Characterization of lactic acid bacteria mobilome through whole-genome sequencing and use of Streptococcus gordonii as live bacterial vector for COVID-19 vaccine development

In the first part of the thesis, whole-genome sequencing analysis contributed to enlarge current knowledge of bacterial mobilome. Sequence analysis of the Streptococcus pneumoniae clinical strain BM6001 allowed for mobilome characterization, which accounts for 15.54% of the whole genome and includes (i) the ICE Tn5253 composite; (ii) the novel IME Tn7089; (iii) the novel transposon Tn7090; (iv) 3 prophages and 2 satellite prophages; (v) 5 genomic islands; (vi) 72 insertion sequences; (vii) 69 RUPs; (viii) 153 BOX elements; and (ix) 31 SPRITEs. BM6001 clusters in a small lineage with five S. pneumoniae historical strains, but it is distantly related to the lineage due to its unique mobilome. Mobilome analysis of the probiotic Lactobacillus crispatus strain M247 allowed identification of the novel IME Tn7088 carrying an adaptation module homologous to the listeriolysin S locus of Listeria monocytogenes, and the novel siphovirus prophage phiM247. In the second part of the thesis, a S. pneumoniae nisin inducible host-vector expression system based on ICE Tn5253 was constructed and validated. The system was successfully transferred by conjugation in different streptococcal species including Streptococcus gordonii, Streptococcus pyogenes, Streptococcus agalactiae and Enterococcus faecalis.
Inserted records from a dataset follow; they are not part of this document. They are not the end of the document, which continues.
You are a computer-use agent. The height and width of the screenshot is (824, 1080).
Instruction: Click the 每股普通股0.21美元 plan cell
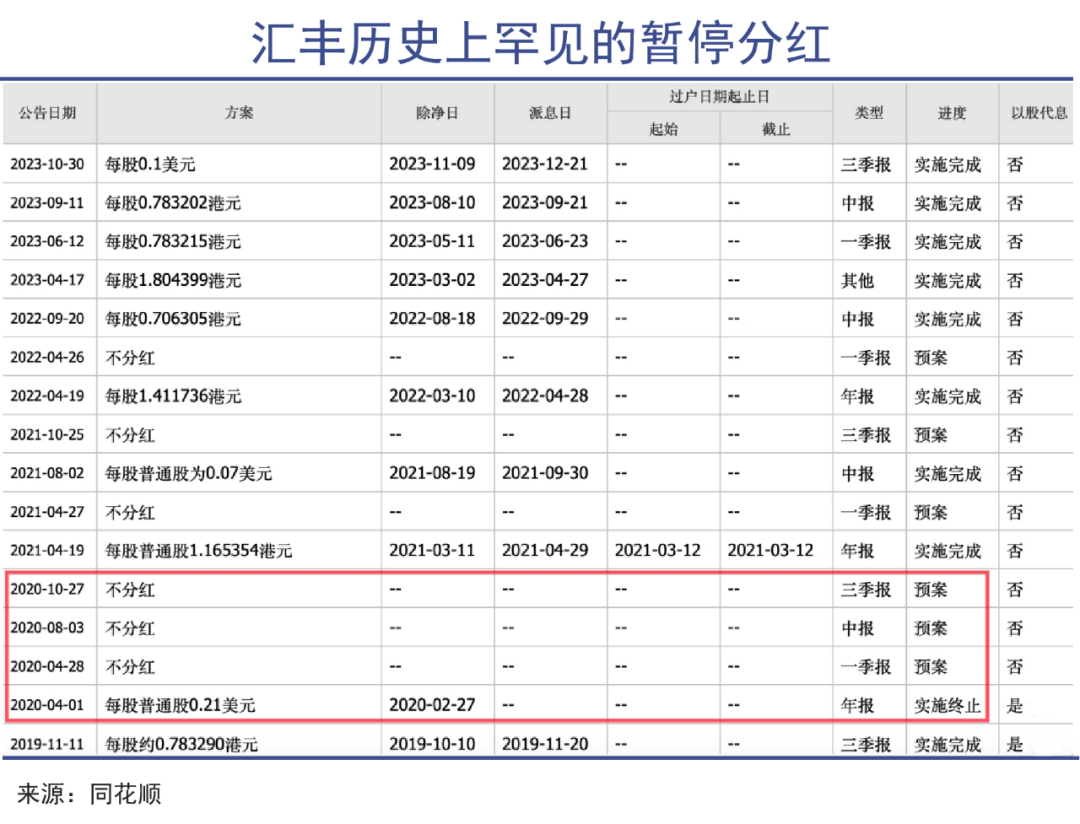pos(180,706)
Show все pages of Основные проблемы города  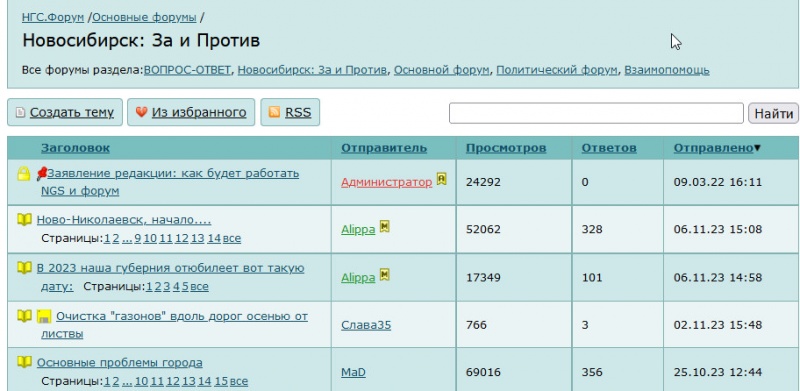[x=239, y=381]
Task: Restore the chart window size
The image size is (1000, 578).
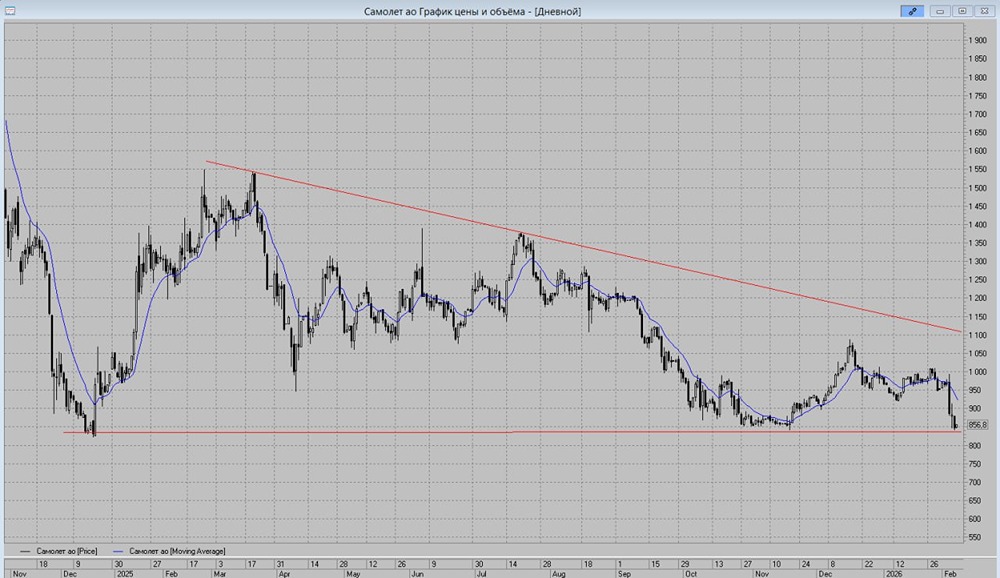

In all bacterial species the amount of heterologous protein produced correlated with the nisin concentration used for induction. Finally, a mucosal vaccine against SARS-CoV-2, the etiologic agent of COVID-19, was developed. The host-vector system designed for integrating heterologous genes into the Streptococcus gordonii chromosome was employed to express the receptor-binding domain (RBD) of the SARS-CoV-2 spike glycoprotein on the bacterial surface. This system, using the plasmid-based integration strategy pSMB55, anchors the heterologous protein to the surface as a fusion with the signal sequence, N’-terminal and C’- terminal anchor domain derived from the Streptococcus pyogenes M6 surface protein. In a murine model, mucosal priming with the recombinant live vaccine vector via intranasal administration followed by subcutaneous boosting with un-adjuvanted spike protein demonstrated the efficacy of the heterologous prime-boost approach. This vaccination strategy induced a robust humoral and cellular immune response, generating spike-specific memory B cells, crucial for a quicker and more potent immune response upon re-exposure to the pathogen, as well as long-term immunity.